Selected passage section start

New York, February 3, 2026, 19:39 EST — After-hours action
- BKNG fell 9.3% at the close, then inched up slightly after hours.
- Booking announced that Steve Hafner, co-founder of Kayak, is stepping down as CEO. Peer Bueller will succeed him in the role.
- Ahead of Booking’s upcoming earnings report, UBS cut its price target on the stock.
Booking Holdings’ common stock (BKNG) dropped 9.32% to $4,644.64 during Tuesday’s regular session, before inching up 0.57% to $4,671.02 in after-hours trading. (Investing)
The decline is significant as it precedes the company’s Q4 and full-year results due Feb. 18. Investors will focus on any changes in demand and the expenses tied to attracting online traffic. Booking plans to release its earnings around 4 p.m. ET, followed by a conference call at 4:30 p.m. ET. (Nasdaq)
Booking is shaking up leadership at its metasearch division, while Wall Street makes subtle yet notable shifts in its outlook for the stock — not a total overhaul, but enough to catch traders’ eyes today.
Booking announced Tuesday that KAYAK has named Peer Bueller as its new CEO. Co-founder Steve Hafner will step into the role of executive chair and take on a fresh position at the parent company, focusing on pushing AI innovation forward. “Steve pioneered the metasearch category with the launch of KAYAK,” said Booking CEO Glenn Fogel. Hafner described the timing as “perfect to hand the reins to Peer.” (PR Newswire)
UBS analyst Stephen Ju cut his price target to $6,608 from $6,806 but maintained a Buy rating on the stock. (TipRanks)

Selected passage section end
Information provided section start

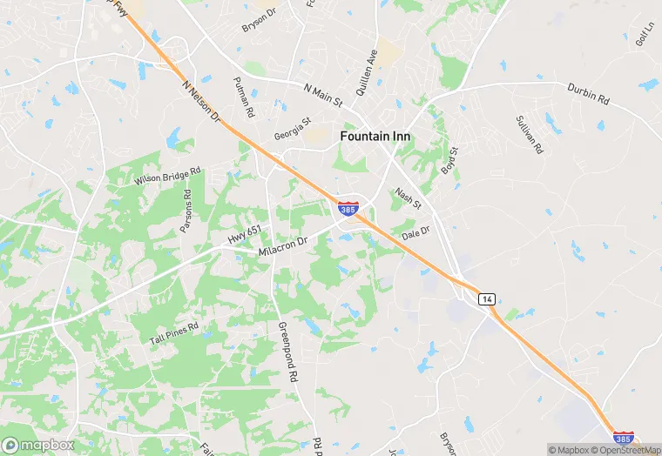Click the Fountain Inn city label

Information provided section end

| Assigned task A |
Answer the following from the report on Booking Holdings stock, one answer per line:
(i) At what price did BKNG close in Tuesday's regular session?
(ii) On what date are Booking's Q4 and full-year results due?
(iii) What new price target did UBS analyst Stephen Ju set?
| Assigned task B |
Carry on the report on Booking Holdings stock from its final sentence.

| Reply A |
(i) $4,644.64
(ii) Feb. 18
(iii) $6,608

| Reply B |
Tuesday’s session was rough for stocks overall, but Booking’s plunge caught the eye within the travel sector. The S&P 500 dropped 0.84%, while the Dow was down 0.34%. Expedia Group tumbled 15.26%, with Trip.com Group and Tripadvisor also closing in the red. Booking shares ended about 20% below their 52-week peak, and trading volume surged past the 50-day average, according to MarketWatch data. (MarketWatch)
A recent filing revealed modest insider selling. Director Robert J. Mylod Jr sold 40 shares on Feb. 2 via Annox Capital, LLC, following a Rule 10b5-1 plan — a pre-set schedule permitting executives and directors to offload shares. (SEC)
On Wednesday, traders will be looking to see if the stock holds firm after its sharp move or if selling pressure spreads to other travel stocks. The Kayak shift is partly corporate housekeeping, but it also refocuses attention on product investment and traffic strategy as the company approaches its next earnings report.
There’s a downside risk as well. If demand weakens in crucial markets or marketing expenses climb faster than bookings, Booking might see margin pressure despite steady travel volumes. Fluctuating currencies and stiffening competition for online travel customers could make things more challenging, and fast.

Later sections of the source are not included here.